Sexual-education programs attempt to do this, but in most Arizona schools they are failing miserably and are in need of serious reform.

Sexual education as part of public school curriculum began in the 1970s as a way to combat growing rates of teenage pregnancy and the spread of STDs, particularly HIV. However, these programs have in many school districts become monopolized by the promotion and enforcement of abstinence-only curriculums.

The Arizona Republic wrote in April about how abstinence-only programs have manifested in Valley school districts; the federal government has funded these programs for about 20 years, but the “approach also included inaccurate, misleading or religiously slanted information.”

In some middle-school programs, such as those in the Kyrene School District cited in the Republic article, it’s considered comprehensive to mention condoms as somehow related to preventing STDs and pregnancy.  However, teachers stop there. No demonstrations, no details, no distribution of a product that could spare someone countless life threatening illnesses and unplanned pregnancies, and no actual information that a student could use is really made available to our teenagers in regard to their sex lives.

School districts and educators need to start acting like mature adults and create a decent system that prioritizes discussion and demonstration of the use of contraceptive options and local sexual health resources. A teenager needs to know what condoms are, where they are available, how to use them, where to go to get tested, and who to talk to about prescriptive contraceptives.

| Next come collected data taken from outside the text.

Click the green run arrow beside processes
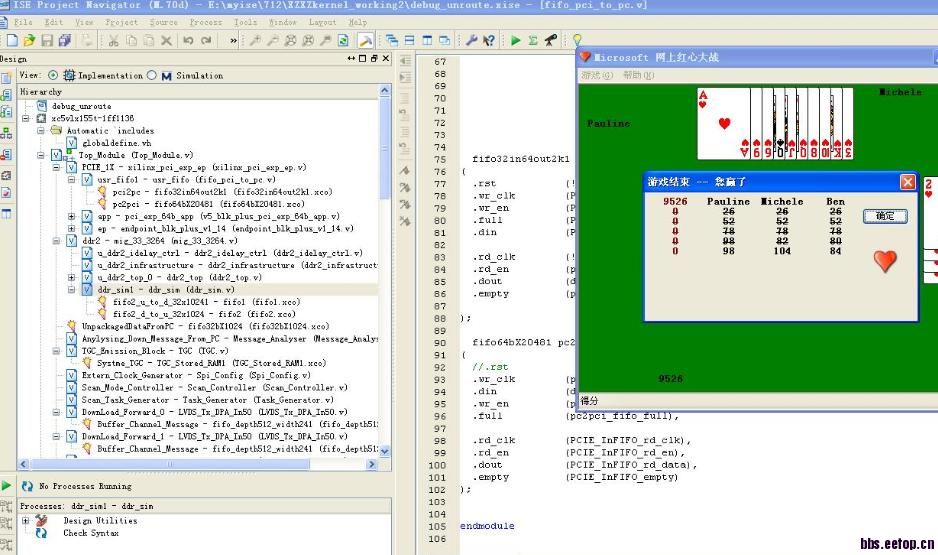click(7, 486)
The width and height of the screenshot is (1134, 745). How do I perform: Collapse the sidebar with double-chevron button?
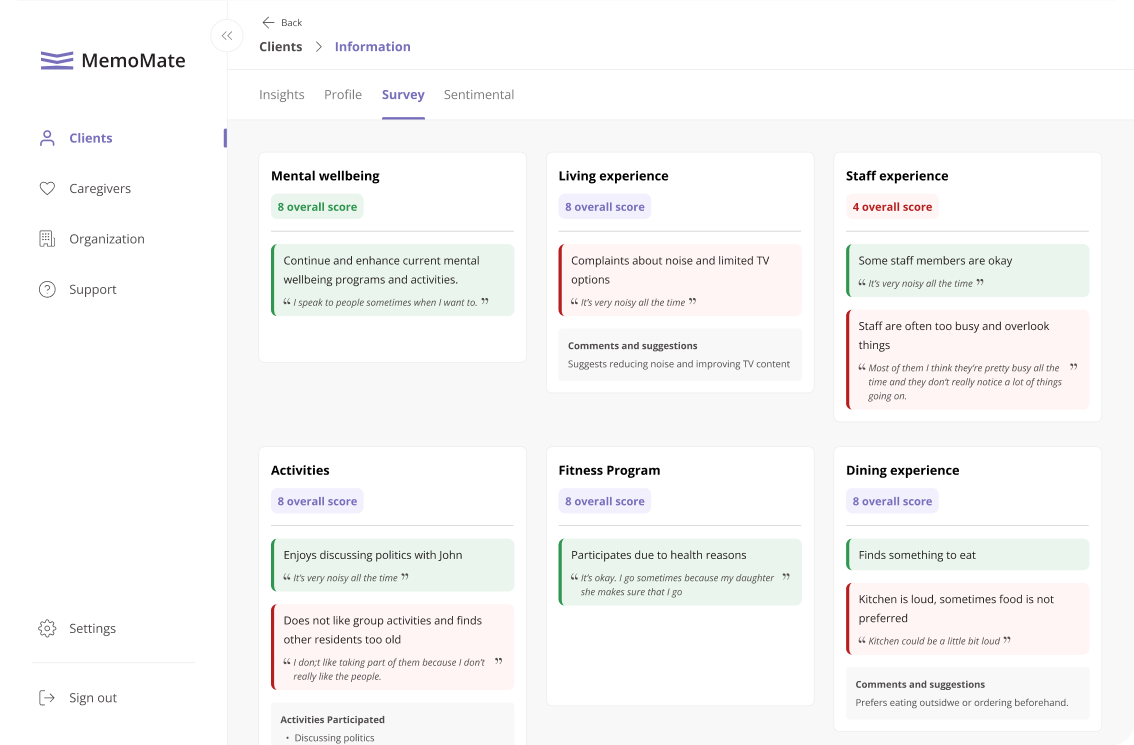(x=227, y=36)
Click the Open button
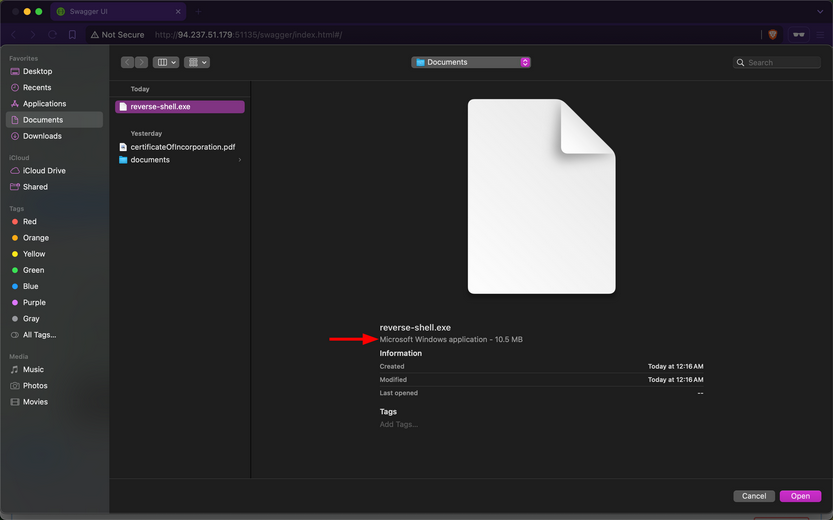The image size is (833, 520). coord(800,496)
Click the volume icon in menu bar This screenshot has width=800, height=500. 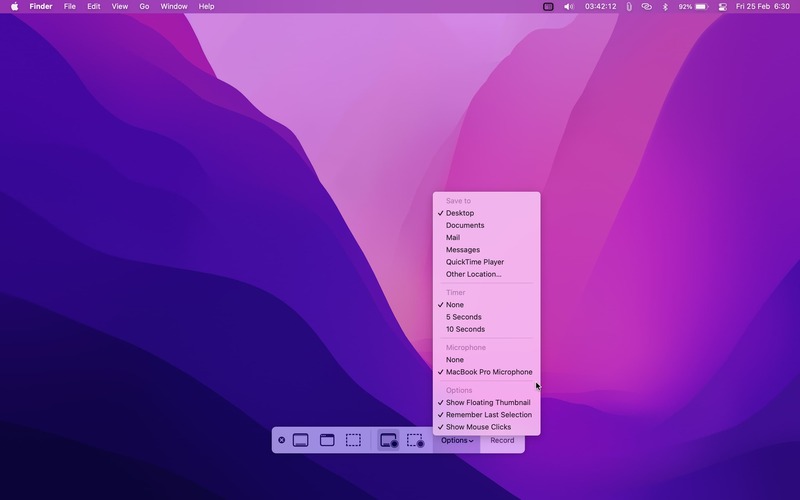point(569,7)
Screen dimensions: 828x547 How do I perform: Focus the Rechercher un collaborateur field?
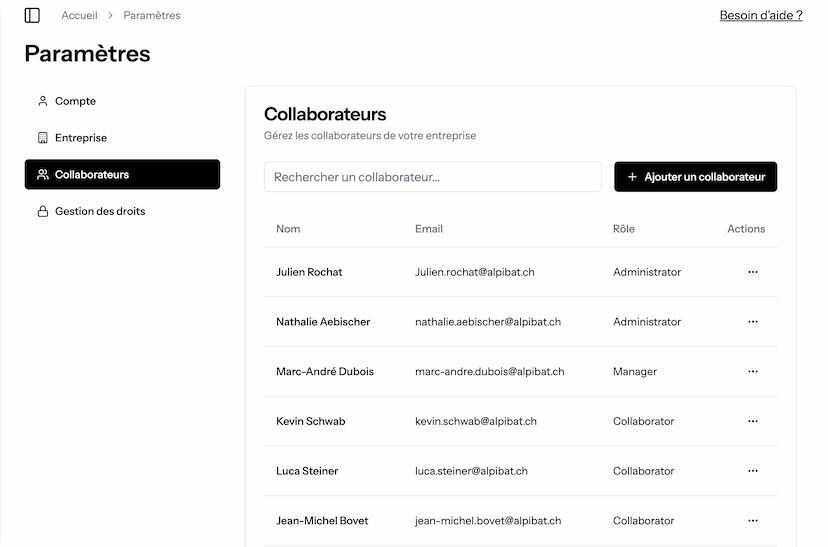tap(432, 177)
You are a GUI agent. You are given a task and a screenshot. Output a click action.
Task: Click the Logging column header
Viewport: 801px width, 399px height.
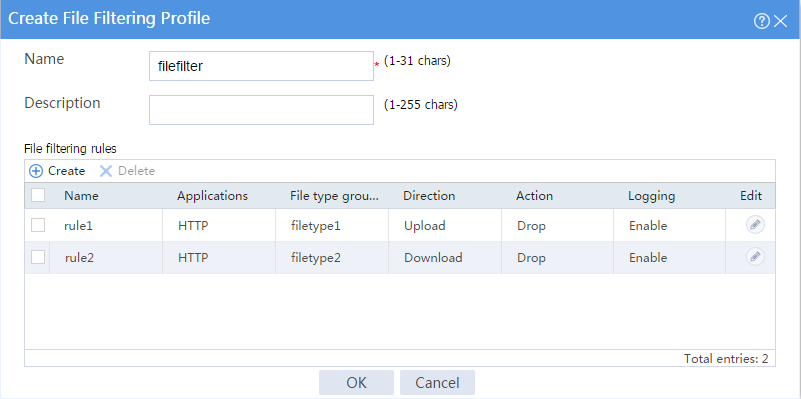pyautogui.click(x=652, y=196)
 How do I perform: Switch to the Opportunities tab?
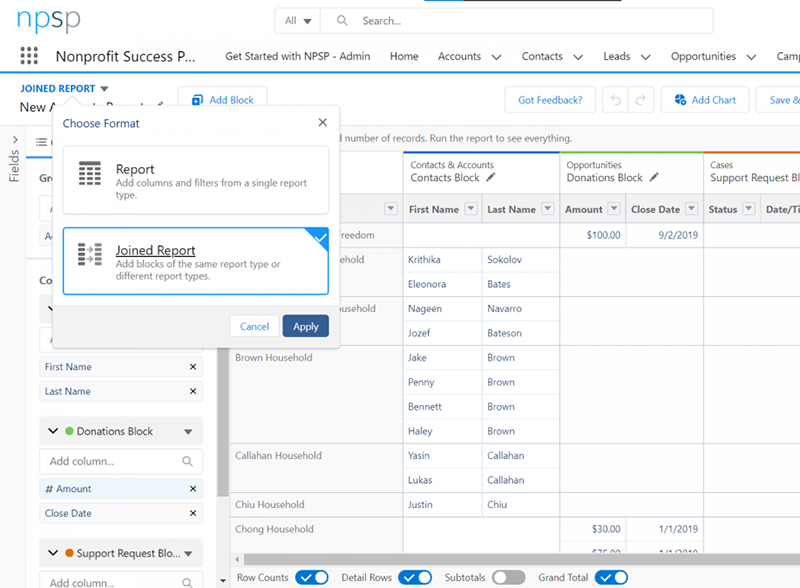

"The issue here is clearly that we have a lot of teenagers who are having sex, but they aren't careful enough at contraception to avoid pregnancy," Sarah Brown, executive director of the nonprofit National Campaign to Prevent Teen and Unplanned Pregnancy, told USA Today.

As the state with the third highest rate of teenage pregnancy in the country, there is a lot of work ahead of us if we decide to take more of an interest in the sexual health of our communities.

Should adolescents’ parents and guardians be teaching about sex? Yes, probably.  But we can’t and shouldn’t rely on them to do so, and a student has a right to know information about sex that their families might be unable or unwilling to offer them. While sex is a private act, it has very real and very public consequences. Therefore sex ed is an issue to be dealt with in community.

There are a lot of benefits to abstinence, especially for teenagers, but it’s not a comprehensive basis for sexual education curriculum because it doesn’t actually teach anyone about sex; it only mandates not having it.

The diseases and pregnancies that a person incurs as a result of having sex affect others and so it is in our best interest as a society to give adolescents the tools to have healthy intimate relationships, whether they choose to use those tools at 16 or 30 — rest assured they will come in handy.